In a study conducted by Chung et al. (12), the Forrest classification and location and size of the lesion were evaluated together. Based on univariate analyses, rebleeding was found to be associated with Forrest class Ia, ulcer sizes >2 cm and lesions located in the stomach (12). In a study involving 738 patients who had been evaluated for rebleeding and mortality using multivariate analyses, liver cirrhosis, recent surgery, low systolic blood pressure, hematemesis, Forrest classification, and localization and size of the ulcer were investigated. According to the data, four classes were determined, and the Forrest classification was reported to be the best indicator for early rebleeding (within the first 48 hours). The sensitivity in the first 48 hours was 90%, whereas it was 65% after 48 hours (3). In the present study, the risk of rebleeding was higher in ulcers located in the esophagus and duodenum, and in ulcers classified as Forrest Ia, Ib and IIa, and it was determined that rebleeding and mortality occurred in 92.3% of the patients during the first 48 hours.

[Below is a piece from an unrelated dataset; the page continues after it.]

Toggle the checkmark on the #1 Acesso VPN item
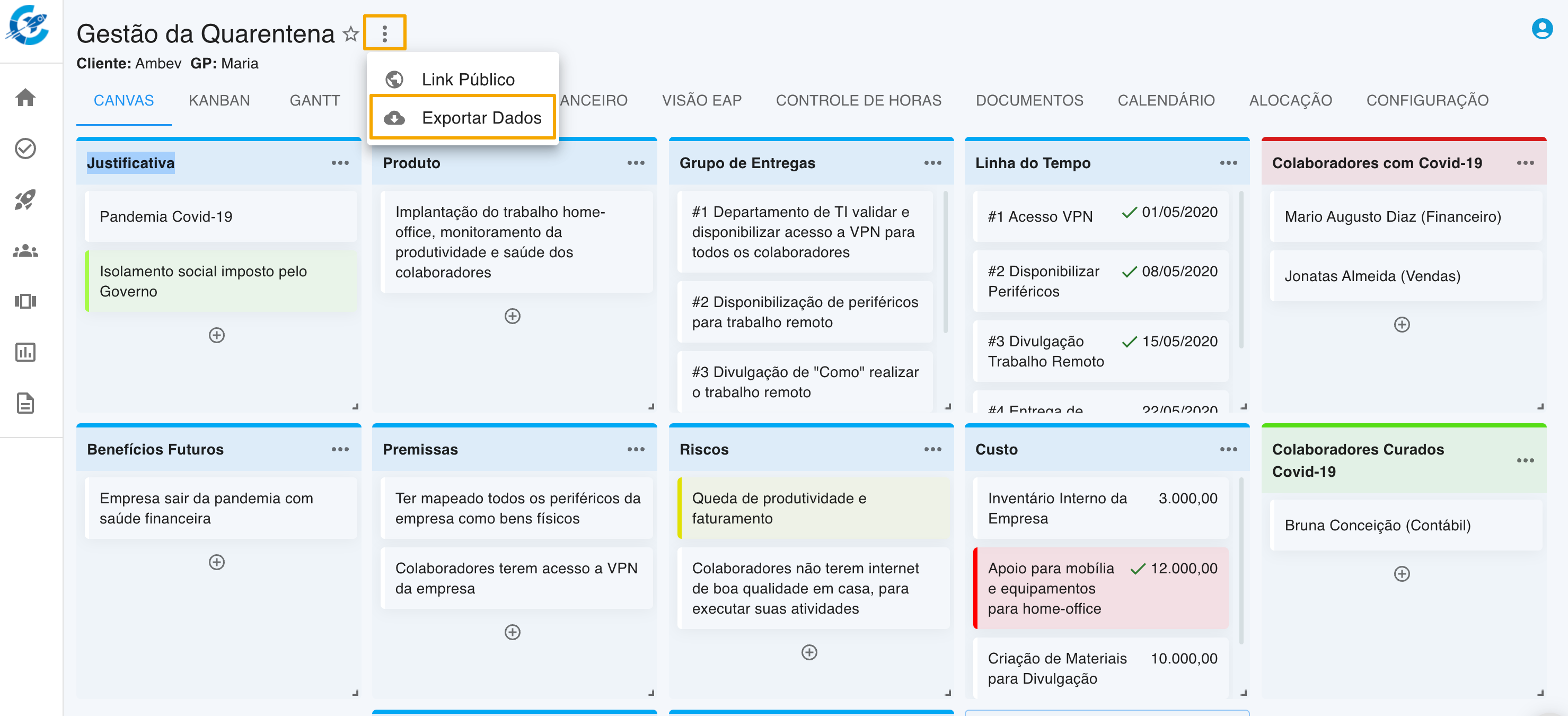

In conclusion, evaluation of non-variceal upper GI bleeding according to the Forrest classification demonstrated that the rate of rebleeding in the Forrest Ia, Ib and IIa groups was higher when compared to the others. It is suggested that endoscopic evaluation within the first 12 hours should be performed according to the Forrest classification in order to determine the risk of rebleeding.